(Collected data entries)
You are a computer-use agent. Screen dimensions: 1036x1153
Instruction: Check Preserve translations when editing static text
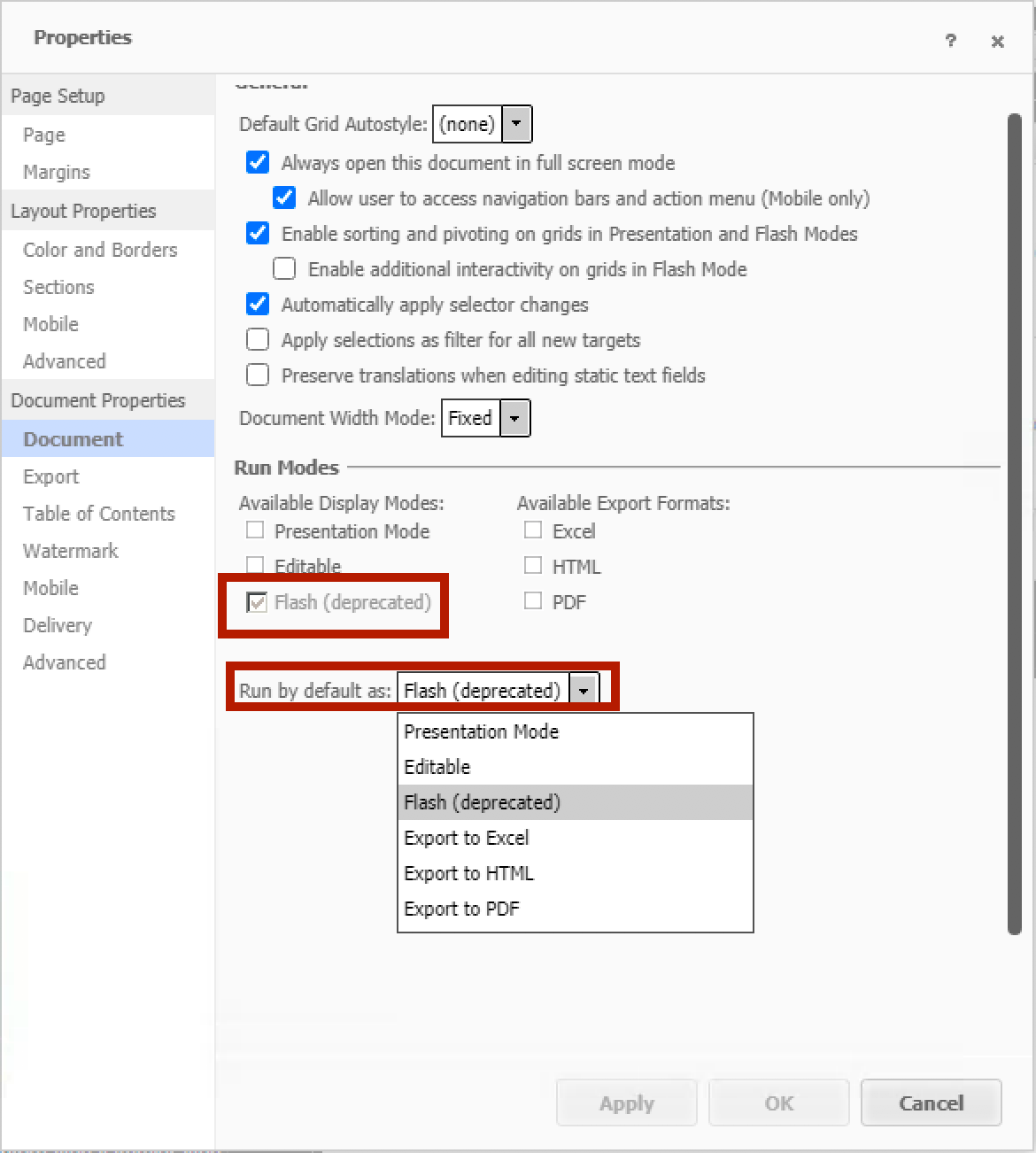pos(258,375)
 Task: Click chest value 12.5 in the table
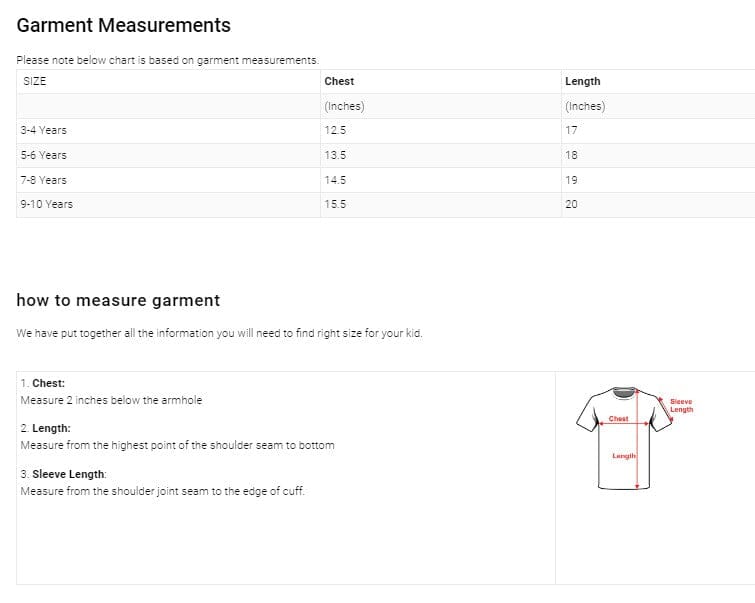click(x=335, y=131)
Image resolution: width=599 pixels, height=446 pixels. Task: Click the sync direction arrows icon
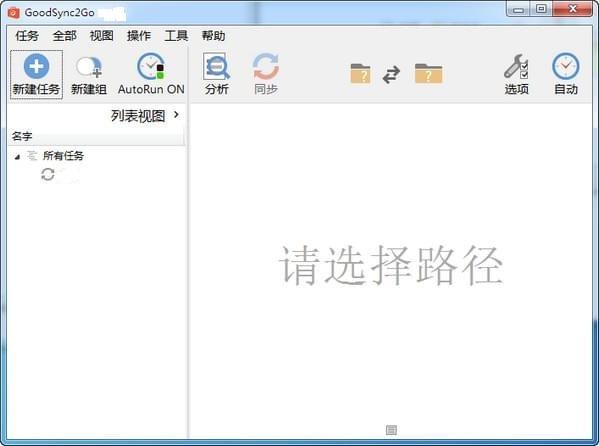point(392,75)
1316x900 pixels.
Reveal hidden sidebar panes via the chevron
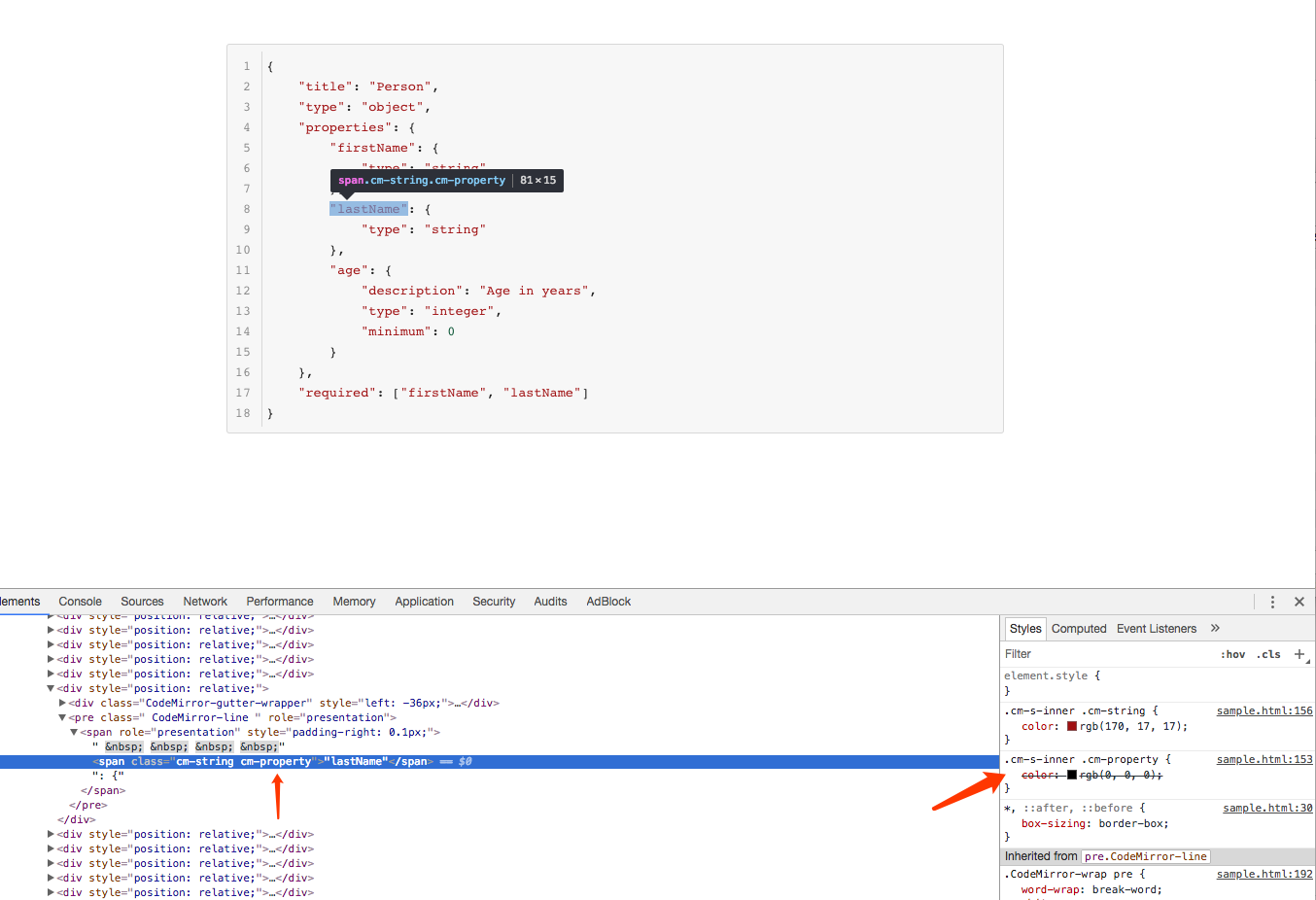pyautogui.click(x=1215, y=628)
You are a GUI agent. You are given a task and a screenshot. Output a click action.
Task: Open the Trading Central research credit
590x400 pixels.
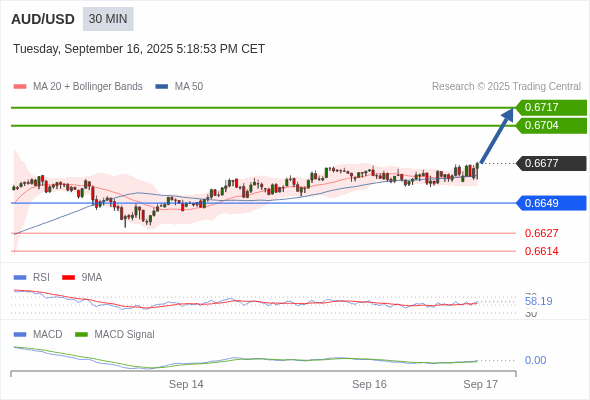click(x=506, y=87)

WORK INSTRUCTION:
Say how many lines in the entries contain the string "agent", and say nothing else.

COMPLETED TASK:
2